- [DOCUMENT TEXT]
-=-=-
P'ninat Mishpat: Unfulfilled Raffle Prize part I

(based on ruling 76024 of the Eretz Hemdah-Gazit Rabbinical Courts)

Case: The plaintiff (=pl) spent 2,050 shekels on raffle tickets sold by an institution (=def); the first prize was a furnished four-room apartment. The drawing was held in Feb. 2012, and pl won the first prize and was supposed to receive the apartment within six months. However, the apartment was part of a property owned jointly by def and Reuven. They needed to have a redrawing of the property approved and then build an extra room. Due to a dispute between def and Reuven regarding stairs leading to the apartment, municipal permission def received was not usable, and as of 2015, the apartment is still not completed or transferred to pl’s name. Pl demands that def should transfer ownership to him and either build another room and provide furniture or pay their costs. Def responds that they are bound only to the raffle’s takanon (regulations), written before the drawing. Accordingly, if they are unable to complete building the apartment, they need to pay the raffle winner the amount of money they spent on the apartment or perhaps sell their portion of the property and give pl the proceeds after subtracting expenses.  


Ruling: Although there are both legal and halachic discussions on the matter, both sides agree that the conditions of the raffle are binding. This is correct halachically because raffles, despite their similarities to gambling, are an accepted fundraising tool, which work only if they are treated with integrity. Paying for a ticket is considered like a kinyan on the promised prizes.
-=-=-
- [ENTRIES PROVIDED]
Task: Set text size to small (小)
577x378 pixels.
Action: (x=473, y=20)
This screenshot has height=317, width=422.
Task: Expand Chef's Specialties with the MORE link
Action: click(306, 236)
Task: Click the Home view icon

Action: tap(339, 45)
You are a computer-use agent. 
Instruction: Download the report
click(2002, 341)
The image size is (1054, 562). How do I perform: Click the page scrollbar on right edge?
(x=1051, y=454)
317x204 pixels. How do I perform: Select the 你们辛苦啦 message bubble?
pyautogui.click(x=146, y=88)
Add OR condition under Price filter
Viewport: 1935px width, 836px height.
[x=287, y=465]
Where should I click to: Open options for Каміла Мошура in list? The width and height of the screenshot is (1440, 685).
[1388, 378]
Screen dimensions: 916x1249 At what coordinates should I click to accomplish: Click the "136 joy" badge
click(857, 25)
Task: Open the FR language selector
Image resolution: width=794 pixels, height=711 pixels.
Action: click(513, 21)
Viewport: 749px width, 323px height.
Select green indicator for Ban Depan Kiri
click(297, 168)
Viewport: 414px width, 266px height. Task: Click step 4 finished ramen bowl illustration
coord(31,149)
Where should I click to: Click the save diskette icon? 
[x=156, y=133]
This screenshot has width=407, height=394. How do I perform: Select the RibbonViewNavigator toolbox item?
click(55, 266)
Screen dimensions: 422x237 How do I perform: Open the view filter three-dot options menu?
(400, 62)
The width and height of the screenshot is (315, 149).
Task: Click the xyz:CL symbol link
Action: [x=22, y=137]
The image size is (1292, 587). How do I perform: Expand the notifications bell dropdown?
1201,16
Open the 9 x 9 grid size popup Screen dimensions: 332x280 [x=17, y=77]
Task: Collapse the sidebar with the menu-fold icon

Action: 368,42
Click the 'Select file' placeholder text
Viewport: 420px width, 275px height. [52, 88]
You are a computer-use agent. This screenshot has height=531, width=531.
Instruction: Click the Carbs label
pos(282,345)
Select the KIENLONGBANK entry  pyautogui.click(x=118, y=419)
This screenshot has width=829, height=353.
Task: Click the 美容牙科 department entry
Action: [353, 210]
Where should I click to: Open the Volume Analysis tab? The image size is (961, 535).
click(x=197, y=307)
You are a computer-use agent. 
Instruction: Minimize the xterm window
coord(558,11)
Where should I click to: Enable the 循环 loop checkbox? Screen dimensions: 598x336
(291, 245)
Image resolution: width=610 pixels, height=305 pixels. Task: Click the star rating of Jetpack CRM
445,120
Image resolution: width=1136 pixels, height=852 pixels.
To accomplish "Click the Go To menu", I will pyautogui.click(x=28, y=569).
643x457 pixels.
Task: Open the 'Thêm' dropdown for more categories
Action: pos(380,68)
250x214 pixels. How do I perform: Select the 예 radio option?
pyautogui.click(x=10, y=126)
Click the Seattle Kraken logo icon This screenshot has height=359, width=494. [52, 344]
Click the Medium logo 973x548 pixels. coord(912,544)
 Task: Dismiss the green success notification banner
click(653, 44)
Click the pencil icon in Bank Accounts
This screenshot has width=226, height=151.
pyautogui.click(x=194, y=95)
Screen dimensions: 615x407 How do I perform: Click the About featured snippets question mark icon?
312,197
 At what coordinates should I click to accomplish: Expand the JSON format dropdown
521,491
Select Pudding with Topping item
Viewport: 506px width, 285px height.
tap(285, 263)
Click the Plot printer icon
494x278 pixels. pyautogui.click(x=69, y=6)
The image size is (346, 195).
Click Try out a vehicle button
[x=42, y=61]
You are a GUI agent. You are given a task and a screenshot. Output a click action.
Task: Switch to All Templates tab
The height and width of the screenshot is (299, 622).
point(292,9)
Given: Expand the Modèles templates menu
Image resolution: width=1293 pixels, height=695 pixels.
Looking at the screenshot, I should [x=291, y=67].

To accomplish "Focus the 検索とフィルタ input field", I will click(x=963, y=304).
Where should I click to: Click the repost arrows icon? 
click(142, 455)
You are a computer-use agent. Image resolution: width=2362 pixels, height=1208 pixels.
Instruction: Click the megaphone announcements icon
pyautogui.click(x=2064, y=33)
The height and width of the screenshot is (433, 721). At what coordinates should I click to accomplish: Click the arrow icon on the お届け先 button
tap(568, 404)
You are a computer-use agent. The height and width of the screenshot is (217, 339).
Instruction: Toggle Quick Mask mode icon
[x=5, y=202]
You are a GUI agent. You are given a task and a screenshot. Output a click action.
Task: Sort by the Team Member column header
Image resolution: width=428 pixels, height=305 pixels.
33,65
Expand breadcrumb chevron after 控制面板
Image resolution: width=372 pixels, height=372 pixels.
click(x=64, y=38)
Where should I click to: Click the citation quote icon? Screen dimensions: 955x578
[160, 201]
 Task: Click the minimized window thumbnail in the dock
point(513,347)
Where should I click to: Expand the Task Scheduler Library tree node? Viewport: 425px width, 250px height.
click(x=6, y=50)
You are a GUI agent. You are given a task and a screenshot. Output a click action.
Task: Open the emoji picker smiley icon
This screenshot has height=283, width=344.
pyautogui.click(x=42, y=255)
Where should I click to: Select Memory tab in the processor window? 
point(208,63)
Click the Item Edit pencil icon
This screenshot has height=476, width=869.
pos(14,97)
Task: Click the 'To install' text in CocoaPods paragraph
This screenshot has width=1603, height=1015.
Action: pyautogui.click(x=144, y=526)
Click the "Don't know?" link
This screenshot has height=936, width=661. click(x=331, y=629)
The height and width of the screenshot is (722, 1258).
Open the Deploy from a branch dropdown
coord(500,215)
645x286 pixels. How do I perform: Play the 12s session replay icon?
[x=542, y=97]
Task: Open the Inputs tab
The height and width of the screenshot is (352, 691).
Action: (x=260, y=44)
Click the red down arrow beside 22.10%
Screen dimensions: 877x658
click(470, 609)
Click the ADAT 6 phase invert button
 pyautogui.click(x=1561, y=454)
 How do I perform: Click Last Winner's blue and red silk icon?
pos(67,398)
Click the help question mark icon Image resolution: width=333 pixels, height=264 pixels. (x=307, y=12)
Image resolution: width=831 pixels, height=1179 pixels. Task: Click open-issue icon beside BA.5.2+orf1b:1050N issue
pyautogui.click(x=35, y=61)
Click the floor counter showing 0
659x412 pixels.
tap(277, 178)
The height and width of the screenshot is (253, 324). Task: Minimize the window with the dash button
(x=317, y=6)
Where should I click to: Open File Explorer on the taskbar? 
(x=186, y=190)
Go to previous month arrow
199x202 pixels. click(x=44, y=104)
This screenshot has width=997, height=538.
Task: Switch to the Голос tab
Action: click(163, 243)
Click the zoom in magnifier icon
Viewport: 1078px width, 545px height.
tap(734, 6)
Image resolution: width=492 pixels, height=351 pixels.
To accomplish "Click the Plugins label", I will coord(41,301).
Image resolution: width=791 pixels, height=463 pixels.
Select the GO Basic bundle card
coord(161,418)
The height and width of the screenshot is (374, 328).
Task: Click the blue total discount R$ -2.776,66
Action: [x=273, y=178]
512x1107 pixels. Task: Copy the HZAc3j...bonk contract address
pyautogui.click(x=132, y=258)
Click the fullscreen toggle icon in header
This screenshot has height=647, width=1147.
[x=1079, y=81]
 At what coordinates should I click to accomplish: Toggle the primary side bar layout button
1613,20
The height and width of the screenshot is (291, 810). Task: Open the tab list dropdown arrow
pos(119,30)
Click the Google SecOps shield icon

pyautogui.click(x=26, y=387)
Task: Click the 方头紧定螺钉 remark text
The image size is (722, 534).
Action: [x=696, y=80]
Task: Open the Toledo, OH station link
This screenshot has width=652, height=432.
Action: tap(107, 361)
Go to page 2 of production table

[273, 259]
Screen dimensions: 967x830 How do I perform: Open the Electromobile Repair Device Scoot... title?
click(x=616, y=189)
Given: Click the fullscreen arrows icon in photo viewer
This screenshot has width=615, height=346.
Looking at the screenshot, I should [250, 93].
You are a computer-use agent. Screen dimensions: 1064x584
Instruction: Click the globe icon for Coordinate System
-=-=-
- [WORK TO BE COMPLETED]
Continue the ruling on the unfulfilled raffle prize, starting right after its last sentence.

- [OUTPUT BELOW]
The first question to be decided is whether the takanon is binding on pl, who never saw it before paying for his ticket, like everyone else who bought tickets. Def provided beit din with several advertisements of the raffle, which state that its conditions are according to its takanon. Even if some advertisements did not mention a takanon, pl failed to prove that his agreement with def was unconditional.

This being said, we must criticize def, otherwise a respected institution, for writing that the winner gets a furnished four-room apartment at a time when the property was jointly owned with a third party and did not have any working steps leading to it. Actually, at the time the takanon was written, def had not even signed a contract with the property seller.

It is possible to decide that the misrepresentation was serious enough to allow for mekach ta’ut (nullification of the sale). While this might help those who bought tickets and did not win, it is of no help to pl who wants an apartment worth around 2.5 million shekel and not the return of the 2,050 shekels he spent on tickets. Since the takanon was decided upon by def’s board, its existence was publicly known and it is accepted practice to have one, we rule that def is not obligated to a further extent than the takanon indicates.